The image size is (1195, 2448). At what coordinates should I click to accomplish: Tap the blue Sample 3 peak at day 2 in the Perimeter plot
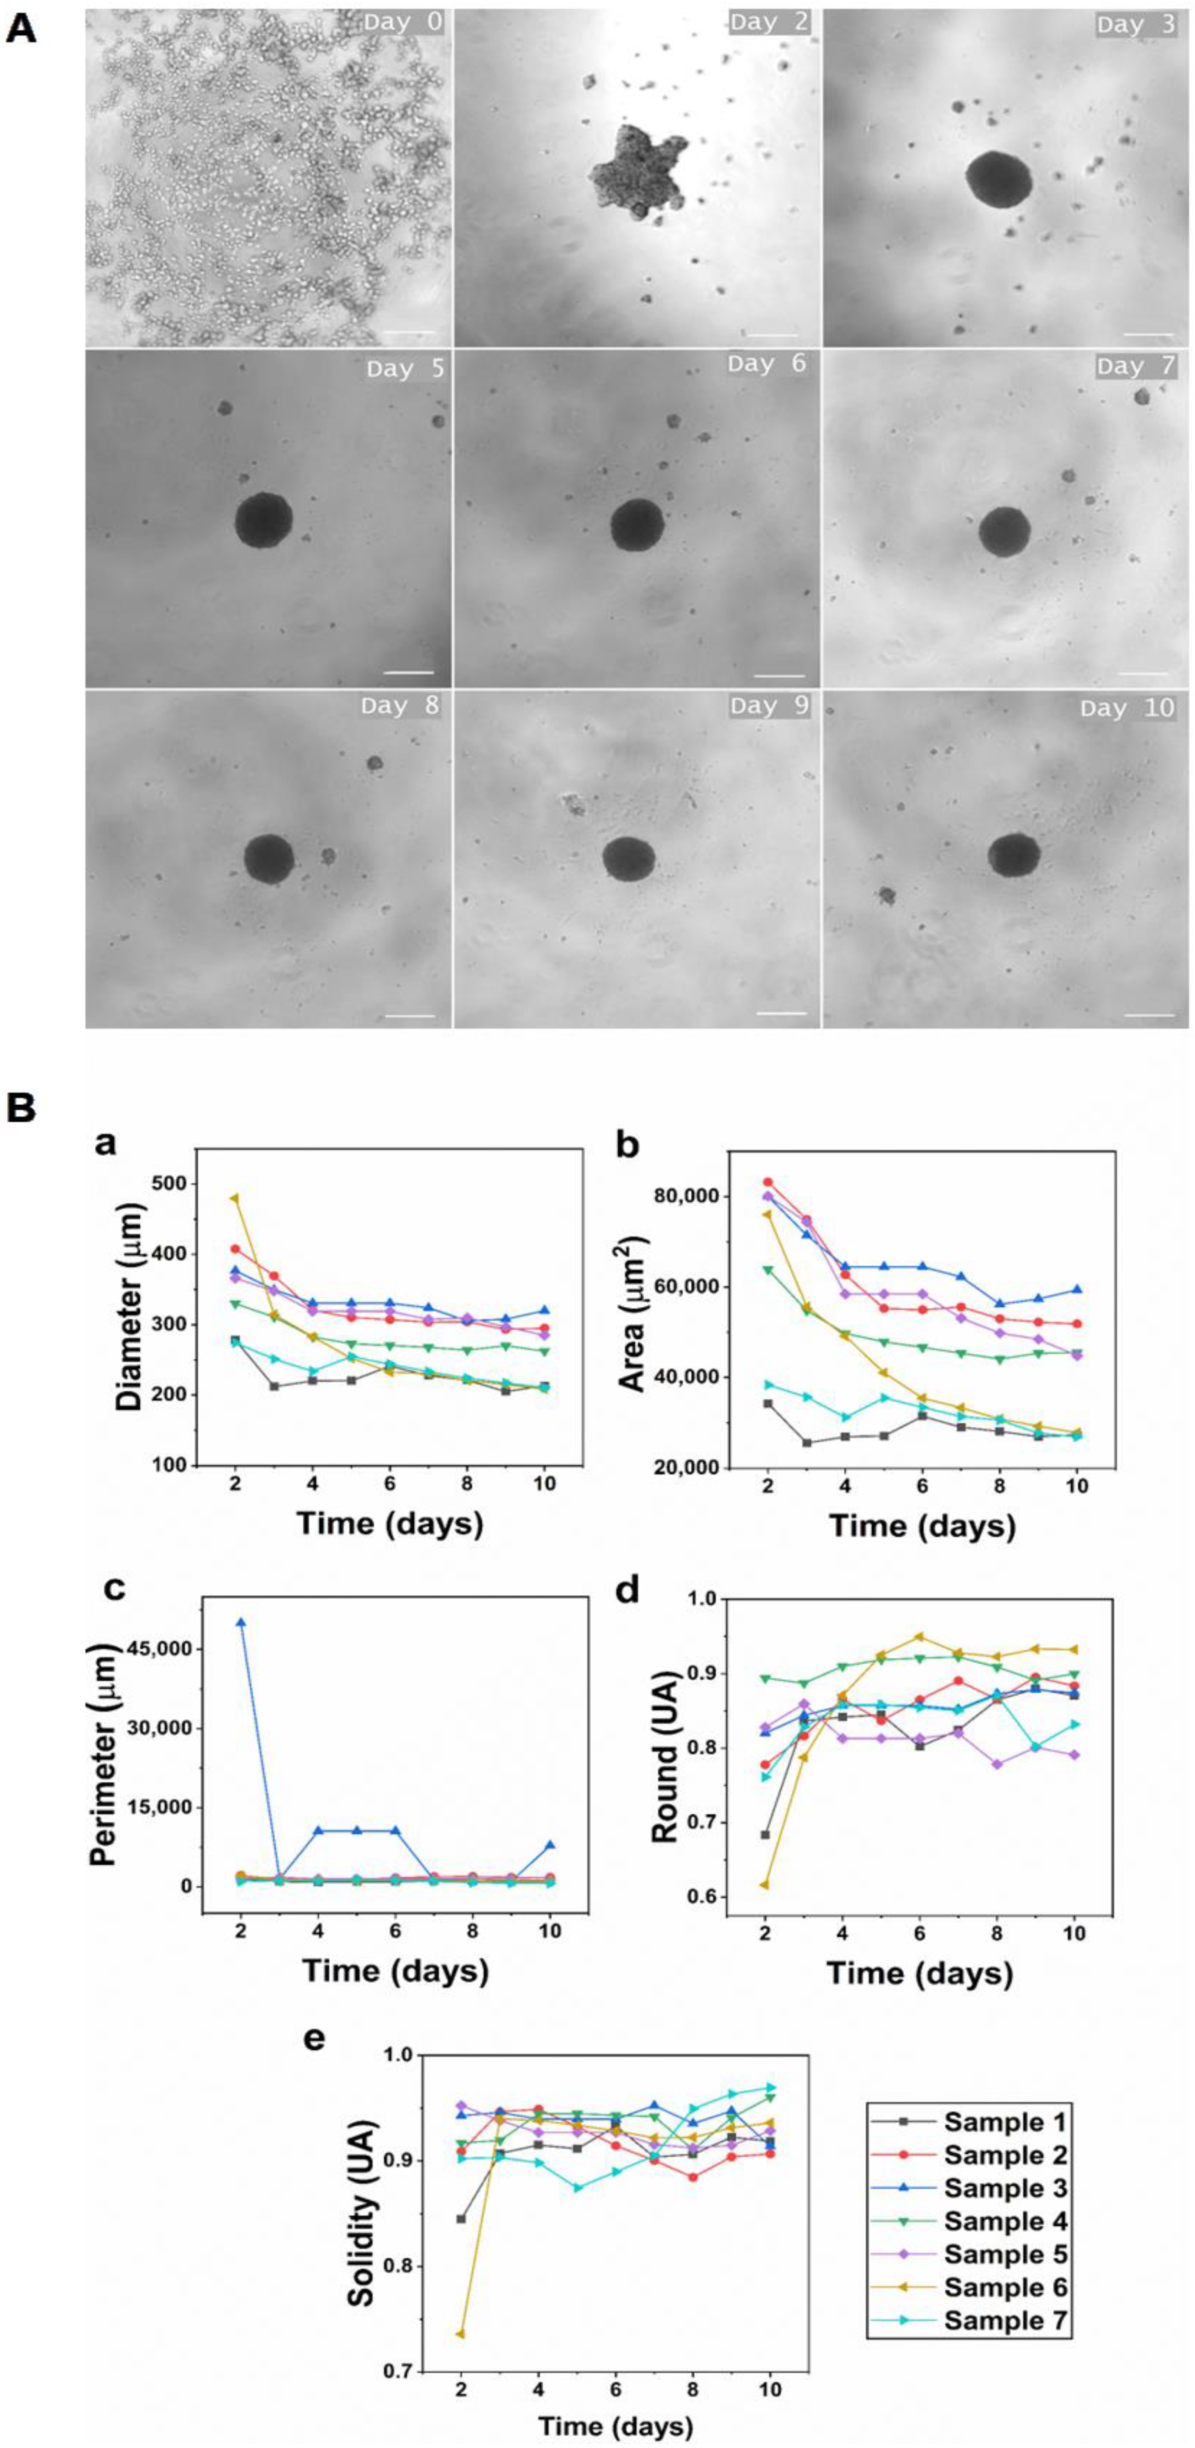click(x=241, y=1622)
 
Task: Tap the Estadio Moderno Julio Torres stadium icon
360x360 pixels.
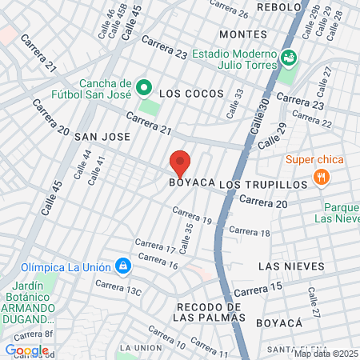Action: (x=288, y=58)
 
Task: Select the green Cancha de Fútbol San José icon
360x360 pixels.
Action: (x=143, y=86)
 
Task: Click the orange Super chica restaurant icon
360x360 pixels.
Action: (x=322, y=177)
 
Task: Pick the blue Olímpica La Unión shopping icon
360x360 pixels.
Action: (x=122, y=265)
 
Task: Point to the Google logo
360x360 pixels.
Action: (x=26, y=350)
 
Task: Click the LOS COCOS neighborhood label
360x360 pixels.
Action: (x=191, y=94)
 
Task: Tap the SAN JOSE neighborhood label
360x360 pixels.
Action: (x=102, y=137)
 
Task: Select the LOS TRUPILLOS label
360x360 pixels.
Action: (x=263, y=184)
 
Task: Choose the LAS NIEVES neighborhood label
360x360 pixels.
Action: (x=291, y=266)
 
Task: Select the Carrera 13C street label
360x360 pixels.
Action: (x=118, y=288)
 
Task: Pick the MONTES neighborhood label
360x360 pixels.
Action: (x=242, y=34)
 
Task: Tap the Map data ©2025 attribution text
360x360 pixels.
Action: (x=326, y=353)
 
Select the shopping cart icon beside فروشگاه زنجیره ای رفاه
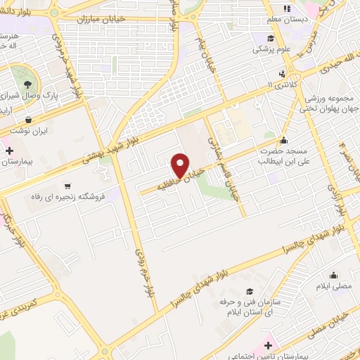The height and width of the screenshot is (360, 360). tap(67, 187)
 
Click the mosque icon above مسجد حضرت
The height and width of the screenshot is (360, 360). tap(283, 139)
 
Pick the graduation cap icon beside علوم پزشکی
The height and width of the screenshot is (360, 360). tap(271, 39)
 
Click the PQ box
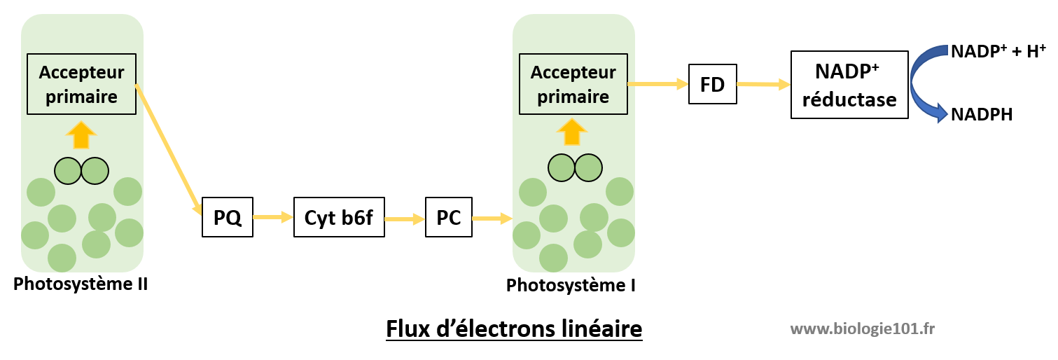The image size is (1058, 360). pyautogui.click(x=227, y=218)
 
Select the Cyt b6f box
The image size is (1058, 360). pyautogui.click(x=340, y=218)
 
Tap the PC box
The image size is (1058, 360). pyautogui.click(x=448, y=218)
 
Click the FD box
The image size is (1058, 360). pyautogui.click(x=713, y=84)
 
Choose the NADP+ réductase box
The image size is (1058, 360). pyautogui.click(x=849, y=85)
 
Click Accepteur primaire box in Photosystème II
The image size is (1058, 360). pyautogui.click(x=81, y=84)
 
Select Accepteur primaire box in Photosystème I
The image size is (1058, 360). pyautogui.click(x=573, y=84)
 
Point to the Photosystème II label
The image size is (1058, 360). pyautogui.click(x=81, y=284)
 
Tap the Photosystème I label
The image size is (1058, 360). pyautogui.click(x=571, y=286)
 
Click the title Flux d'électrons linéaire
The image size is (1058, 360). pyautogui.click(x=513, y=328)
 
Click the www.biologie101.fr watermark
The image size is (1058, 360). pyautogui.click(x=863, y=328)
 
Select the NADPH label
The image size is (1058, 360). pyautogui.click(x=981, y=115)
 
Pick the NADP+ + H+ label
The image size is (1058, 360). pyautogui.click(x=998, y=51)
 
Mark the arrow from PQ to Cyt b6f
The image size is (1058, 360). pyautogui.click(x=272, y=218)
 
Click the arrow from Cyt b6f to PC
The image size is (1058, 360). pyautogui.click(x=405, y=219)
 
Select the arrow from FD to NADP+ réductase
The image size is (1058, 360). pyautogui.click(x=763, y=84)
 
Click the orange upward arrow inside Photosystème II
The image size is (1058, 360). pyautogui.click(x=81, y=134)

---------------

■ WHAT IS BEING ASKED ■
Count the lines in the listing above that contain the word "orange" and reply with the number alone.

■ TASK RESULT ■
2